Efficient data access strategies for Hadoop and Spark on HPC cluster with heterogeneous storage

The most popular Big Data processing frameworks of these days are Hadoop MapReduce and Spark. Hadoop Distributed File System (HDFS) is the primary storage for these frameworks. Big Data frameworks like Hadoop MapReduce and Spark launch tasks based on data locality. In the presence of heterogeneous storage devices, when different nodes have different storage characteristics, only locality-aware data access cannot always guarantee optimal performance. Rather, storage type becomes important, specially when high performance SSD and in-memory storage devices along with high performance interconnects are available. Therefore, in this paper, we propose efficient data access strategies (e.g. Greedy (prioritizes storage type over locality), Hybrid (balances the load for locality and high performance storage), etc.) for Hadoop and Spark considering both data locality and storage types. We re-design HDFS to accommodate the enhanced access strategies. Our evaluations show that, the proposed data access strategies can improve the read performance of HDFS by up to 33% compared to the default locality-aware data access.

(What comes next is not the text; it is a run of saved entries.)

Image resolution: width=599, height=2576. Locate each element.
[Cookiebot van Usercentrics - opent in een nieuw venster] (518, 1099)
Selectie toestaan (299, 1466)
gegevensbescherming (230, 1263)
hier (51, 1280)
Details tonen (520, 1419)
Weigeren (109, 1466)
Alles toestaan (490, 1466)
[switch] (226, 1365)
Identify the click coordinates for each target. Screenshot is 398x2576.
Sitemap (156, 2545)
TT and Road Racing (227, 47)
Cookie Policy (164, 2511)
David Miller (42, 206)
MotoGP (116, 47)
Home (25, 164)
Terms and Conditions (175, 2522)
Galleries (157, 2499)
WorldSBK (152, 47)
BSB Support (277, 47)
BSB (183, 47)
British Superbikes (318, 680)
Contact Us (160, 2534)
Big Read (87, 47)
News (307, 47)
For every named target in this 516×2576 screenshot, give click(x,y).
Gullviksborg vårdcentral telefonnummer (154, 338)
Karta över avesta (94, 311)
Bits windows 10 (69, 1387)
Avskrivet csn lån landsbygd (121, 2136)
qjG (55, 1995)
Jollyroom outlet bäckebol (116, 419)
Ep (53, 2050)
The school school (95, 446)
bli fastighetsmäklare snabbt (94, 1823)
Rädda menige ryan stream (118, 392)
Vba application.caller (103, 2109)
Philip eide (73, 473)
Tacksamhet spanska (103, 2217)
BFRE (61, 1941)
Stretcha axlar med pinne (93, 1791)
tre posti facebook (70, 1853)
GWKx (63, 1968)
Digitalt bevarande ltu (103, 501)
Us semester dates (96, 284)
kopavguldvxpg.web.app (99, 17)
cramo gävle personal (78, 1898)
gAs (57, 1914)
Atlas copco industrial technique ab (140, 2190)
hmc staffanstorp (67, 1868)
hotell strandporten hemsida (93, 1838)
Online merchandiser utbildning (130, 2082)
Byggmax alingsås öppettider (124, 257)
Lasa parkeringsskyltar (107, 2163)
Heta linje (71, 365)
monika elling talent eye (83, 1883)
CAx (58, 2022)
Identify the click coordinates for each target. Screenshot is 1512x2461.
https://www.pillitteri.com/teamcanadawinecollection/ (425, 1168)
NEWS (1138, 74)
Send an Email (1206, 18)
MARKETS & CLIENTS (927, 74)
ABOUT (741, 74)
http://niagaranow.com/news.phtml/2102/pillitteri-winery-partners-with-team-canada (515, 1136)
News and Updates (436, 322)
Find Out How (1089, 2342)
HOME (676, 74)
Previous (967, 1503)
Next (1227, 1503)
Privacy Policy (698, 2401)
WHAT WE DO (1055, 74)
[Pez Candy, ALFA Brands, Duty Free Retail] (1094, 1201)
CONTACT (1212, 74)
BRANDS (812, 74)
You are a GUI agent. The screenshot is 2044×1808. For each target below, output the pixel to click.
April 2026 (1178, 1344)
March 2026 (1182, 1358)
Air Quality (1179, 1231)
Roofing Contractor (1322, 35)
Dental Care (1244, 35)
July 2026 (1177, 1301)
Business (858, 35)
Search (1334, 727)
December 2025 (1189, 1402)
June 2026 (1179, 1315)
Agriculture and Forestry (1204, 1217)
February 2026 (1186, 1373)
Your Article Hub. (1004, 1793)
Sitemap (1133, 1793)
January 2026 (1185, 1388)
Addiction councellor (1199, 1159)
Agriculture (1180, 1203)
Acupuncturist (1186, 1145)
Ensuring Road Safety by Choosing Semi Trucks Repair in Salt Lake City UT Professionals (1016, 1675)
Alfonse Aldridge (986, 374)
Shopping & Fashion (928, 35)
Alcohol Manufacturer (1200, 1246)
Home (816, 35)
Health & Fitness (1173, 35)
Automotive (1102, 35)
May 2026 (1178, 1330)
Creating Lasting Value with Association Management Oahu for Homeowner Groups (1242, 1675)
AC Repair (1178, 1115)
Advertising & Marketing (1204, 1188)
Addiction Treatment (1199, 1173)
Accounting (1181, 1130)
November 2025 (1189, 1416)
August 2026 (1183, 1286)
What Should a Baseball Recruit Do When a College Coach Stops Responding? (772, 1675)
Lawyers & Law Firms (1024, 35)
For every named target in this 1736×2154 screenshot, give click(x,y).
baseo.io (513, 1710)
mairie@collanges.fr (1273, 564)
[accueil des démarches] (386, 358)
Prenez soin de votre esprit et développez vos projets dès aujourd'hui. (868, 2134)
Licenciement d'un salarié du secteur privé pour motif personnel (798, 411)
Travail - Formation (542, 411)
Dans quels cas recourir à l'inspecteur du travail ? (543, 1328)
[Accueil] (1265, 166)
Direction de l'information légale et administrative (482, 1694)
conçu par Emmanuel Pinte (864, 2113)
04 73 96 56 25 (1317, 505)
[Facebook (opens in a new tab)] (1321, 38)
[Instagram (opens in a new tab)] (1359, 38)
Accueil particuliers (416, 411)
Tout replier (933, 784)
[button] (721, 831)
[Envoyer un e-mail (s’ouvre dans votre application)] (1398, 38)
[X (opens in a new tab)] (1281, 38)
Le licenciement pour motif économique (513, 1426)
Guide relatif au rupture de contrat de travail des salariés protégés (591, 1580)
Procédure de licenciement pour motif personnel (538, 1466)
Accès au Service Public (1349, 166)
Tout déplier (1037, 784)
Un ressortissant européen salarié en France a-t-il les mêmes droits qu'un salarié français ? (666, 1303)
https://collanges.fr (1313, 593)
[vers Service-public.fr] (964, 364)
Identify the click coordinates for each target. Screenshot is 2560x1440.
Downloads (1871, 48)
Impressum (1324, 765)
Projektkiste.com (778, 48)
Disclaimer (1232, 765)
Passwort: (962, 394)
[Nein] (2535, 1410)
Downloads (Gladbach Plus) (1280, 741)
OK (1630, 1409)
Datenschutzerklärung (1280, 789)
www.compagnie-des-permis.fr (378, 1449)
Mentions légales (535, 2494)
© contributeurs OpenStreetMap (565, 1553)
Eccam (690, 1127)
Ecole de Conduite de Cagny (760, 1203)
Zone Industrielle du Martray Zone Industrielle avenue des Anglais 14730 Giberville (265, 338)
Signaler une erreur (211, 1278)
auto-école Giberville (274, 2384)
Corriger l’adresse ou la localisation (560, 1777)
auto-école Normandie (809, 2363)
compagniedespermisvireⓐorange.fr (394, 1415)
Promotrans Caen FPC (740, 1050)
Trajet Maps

The execution times of Hadoop and Spark Sort are also reduced by up to 32% and 17%. The performances of Hadoop and Spark TeraSort are also improved by up to 11% through our design.

[1]  David E. Culler,et al.  SEDA: an architecture for well-conditioned, scalable internet services , 2001, SOSP.

[2]  Sanjay Ghemawat,et al.  MapReduce: Simplified Data Processing on Large Clusters , 2004, OSDI.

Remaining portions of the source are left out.